Surviving budget cuts/doing more with less will go to the forefront in 2021 as we exit the global pandemic and try to recover economies. New, proven technologies are available to help address this, but they have had slow adoption. There are now NVRs on the market with up to 900TB of capacity in a single appliance. Hyper-Converged Infrastructure – HCI – appliances allow multiple applications to run on the same appliance, eliminating the need for separate servers for each application. Object storage is a newer, more cost-effective approach to storing large amounts of data, such as video. Its adoption has been slow for video because of the different protocols required, but several suppliers have now solved that problem. Tiered storage enables companies to create archival tiers on less expensive storage such as tape with retrieval functionality that is transparent to the user. Companies willing to consider these technologies can save significant costs.
Managing the COVID epidemic and helping to enforce social distancing in places of work will continue to be a key challenge for the security industry in 2021. However, this may be tempered by a contraction in the industry due to the economic fallout from the pandemic, with challenges in skills shortages as professionals find themselves moving to roles in other industries to “weather the storm” and not returning afterward. There also needs to be more honest with the public on just how much CCTV surveillance can do. It is often presented as the security panacea, sometimes promising solutions that it can’t achieve. As an industry we need to manage expectations, otherwise, it could damage our reputation. Overall, the security industry needs to continue offering sound and honest advice on solutions, to maintain trust with our customers rather than simply chasing short-term sales boosts which will be detrimental in the long-term.

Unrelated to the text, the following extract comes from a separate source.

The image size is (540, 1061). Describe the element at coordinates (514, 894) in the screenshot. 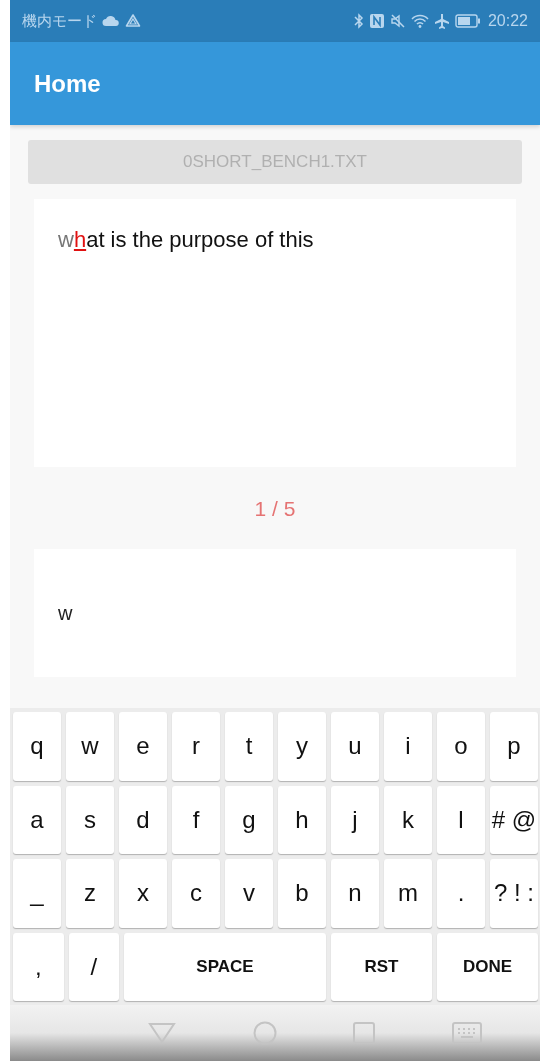

I see `keyboard-key: ? ! :` at that location.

Meeting the lingering challenges of the COVID-19 pandemic will dominate much of the security industry’s attention in 2021, our Expert Panelists agree. Some of these challenges will surround uncertain economic factors as the industry recovers. Others involve continuing to do business until we can return to a “new normal,” which hopefully will include face-to-face meetings and business operations that resemble those we were used to before 2020. There will also be a continuation of the recent increase in cyberattacks. Might the “new normal” be characterised by continuing turbulence?